We constructed a retrospective cohort composed of hospitalized adult patients who took ARBs in a single tertiary teaching hospital between April 2004 and March 2010. We estimated the incidence of hyperkalemia (serum potassium level >5.5 mEq/L) with various ARBs, and then compared the risk between them using a multivariate Cox proportional hazard model based on age, sex, Charlson co-morbidity score, baseline serum potassium, underlying diseases, and concomitant drugs.
We identified 6992 evaluable intervals from 5449 patients treated with one of the seven ARBs during hospitalization over the 71-month study period with 2521.6 patient-months.
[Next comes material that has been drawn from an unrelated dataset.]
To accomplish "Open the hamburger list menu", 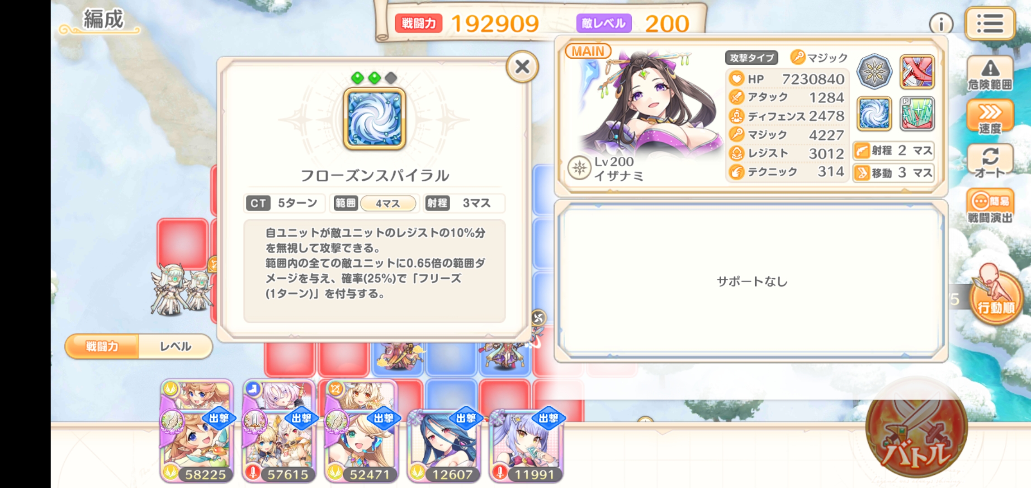I will tap(990, 23).
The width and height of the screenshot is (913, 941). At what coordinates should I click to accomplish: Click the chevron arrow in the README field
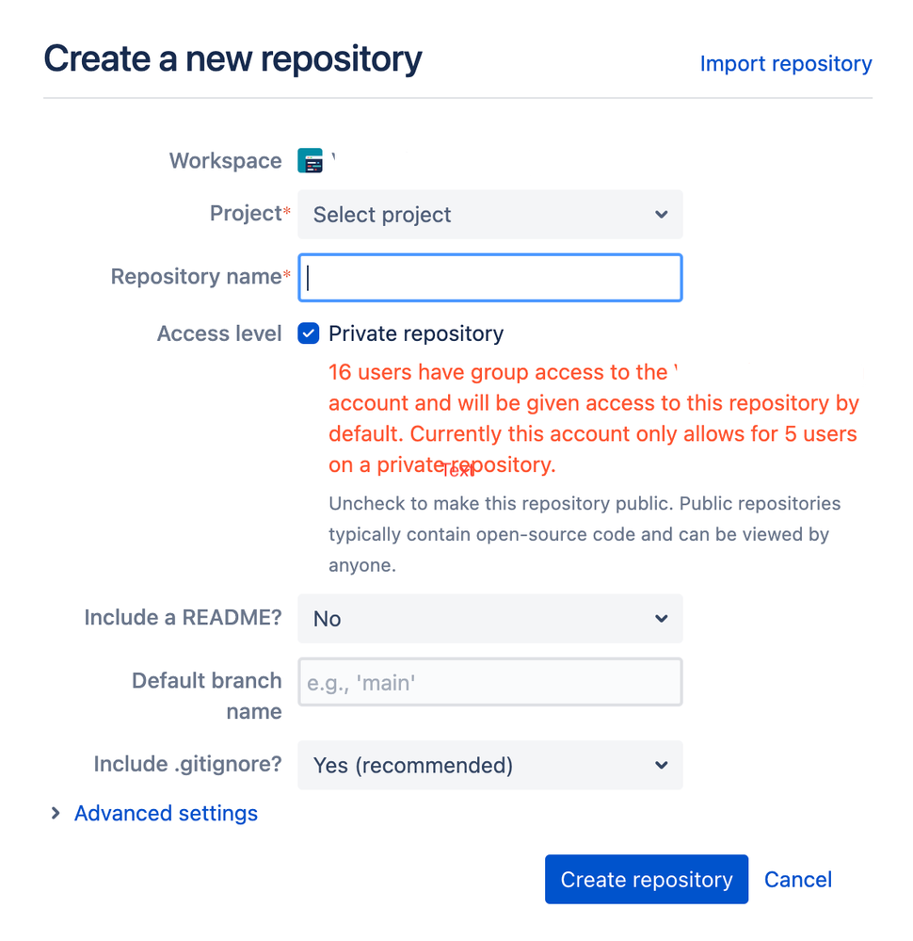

We found 381 hyperkalemic events (5.4%) during the study period and an overall event rate of 15.1/100 patient-months. Moderate to fatal hyperkalemia was relatively rare (>6.0 mEq/L, 2.1% [moderate]; >6.5 mEq/L, 0.9% [severe]; >7.0 mEq/L, 0.3% [fatal]). After adjustment for covariates, telmisartan showed a lower risk of hyperkalemia (hazard ratio 0.67; 95% confidence interval 0.51, 0.89) compared with all other ARBs.
The risk of hyperkalemic events in hospitalized patients treated with different ARBs was defined. Telmisartan showed a relatively lower hyperkalemic risk profile in hospitalized patients compared with other ARBs.